Latency bounding. For user-facing agents, a budget ceiling translates to a worst-case response time.
Failure mode articulation. Budget-exhaustion is a distinct failure mode from judge-rejected; end-user UX must distinguish "the agent tried 10 times and couldn't confirm a plan" from "the agent refused the task."

Tradeoffs / gotchas¶

Ceiling calibration is empirical. DS-STAR's 10 is framed as the safety ceiling, far above the 5.6 avg; a lower ceiling would cap cost more aggressively at the price of timing out on tail-harder inputs.
On-budget-exhaustion behaviour is under-specified. The DS-STAR post says "the final code is delivered as the solution" on reaching the max rounds — i.e. return best-effort even without Verifier approval. Other designs might error, retry, or escalate; the choice is a product UX decision.
Doesn't catch judge-calibration drift. If the Verifier silently over-approves, rounds used drops and the budget looks healthy — but answers are worse. The budget is a cost control, not a correctness check.

Seen in¶

sources/2025-11-06-google-ds-star-versatile-data-science-agent — canonical wiki instance; the round-count chart tied to DABStep's easy/hard split.
sources/2026-02-19-lyft-scaling-localization-with-ai — text-translation layer instance. Lyft's AI localization pipeline caps the Drafter→Evaluator→critique→Drafter loop at 3 attempts per source string. Rationale, directly quoted: "iterative refinement yields the largest gains in the first 1–2 cycles, so the three-attempt limit balances quality improvement against latency and cost." No published convergence distribution; no published terminal-behaviour policy on all-three-attempts-fail. Useful numeric comparison with DS-STAR: budget = 3 at the per-string translation layer vs. budget = 10 at the agent-plan layer — the translation task converges faster / has narrower tail than open-ended agent planning.

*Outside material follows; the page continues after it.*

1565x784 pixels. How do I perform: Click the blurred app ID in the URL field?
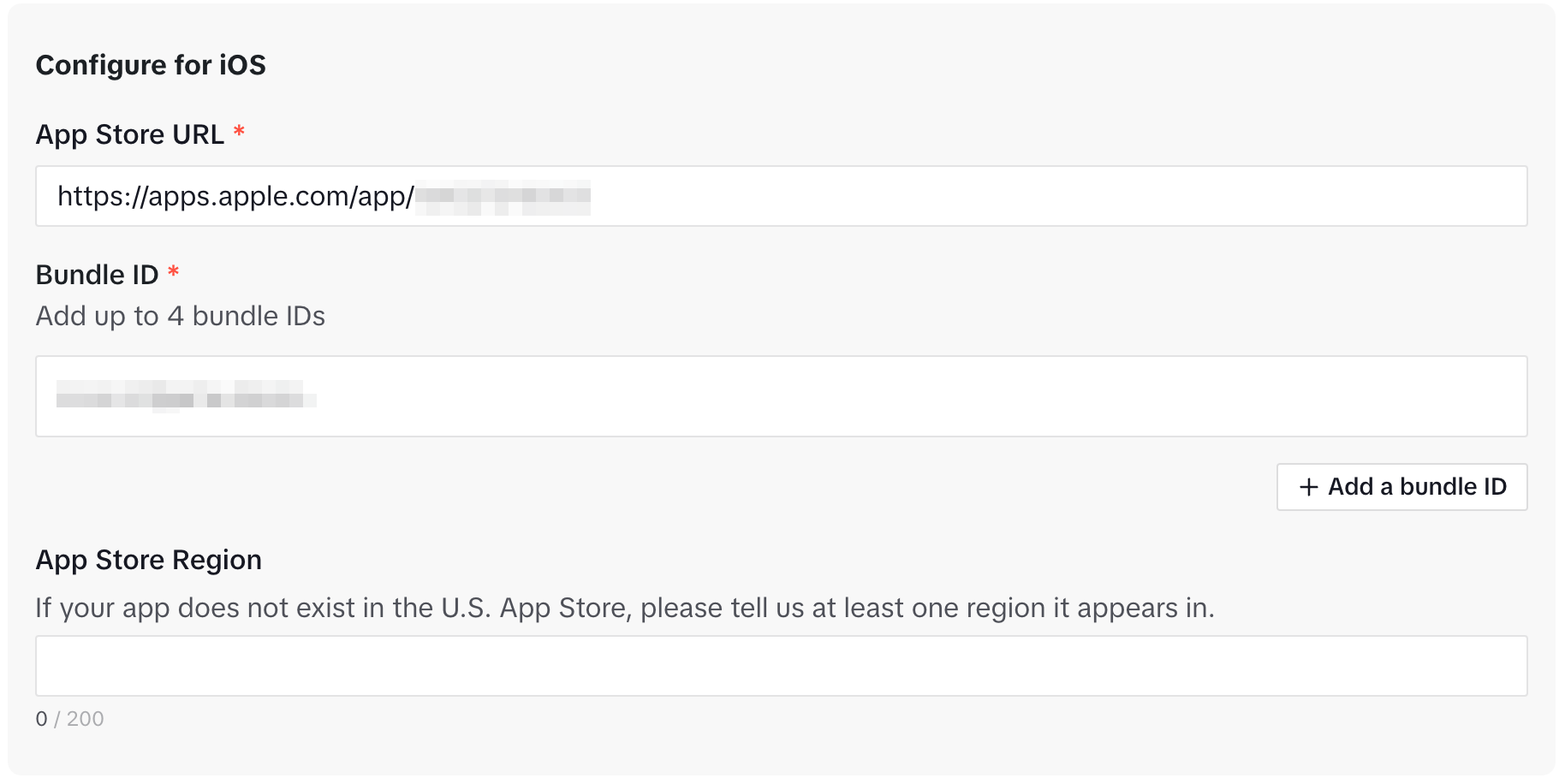tap(503, 197)
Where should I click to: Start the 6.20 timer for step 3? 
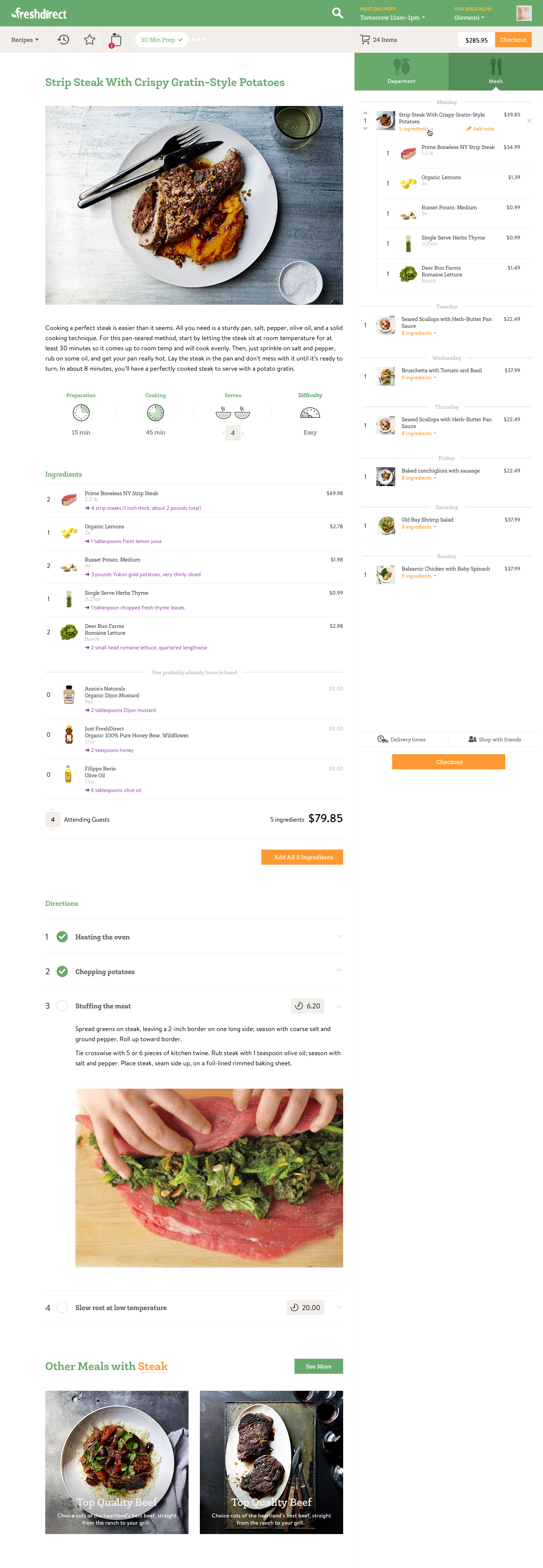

concepts/iterative-plan-refinement — the loop discipline this budget bounds (agent-plan layer).
concepts/iterative-prompt-refinement — the text/image-output sibling loop this budget also bounds.
concepts/llm-as-judge — the Verifier/Evaluator whose accept/reject drives round consumption.
systems/ds-star — canonical instance at the agent layer.
systems/lyft-ai-localization-pipeline — canonical instance at the per-string translation layer.
patterns/planner-coder-verifier-router-loop — agent-layer pattern whose termination condition this concept specifies.
patterns/drafter-evaluator-refinement-loop — text/structured- output sibling pattern.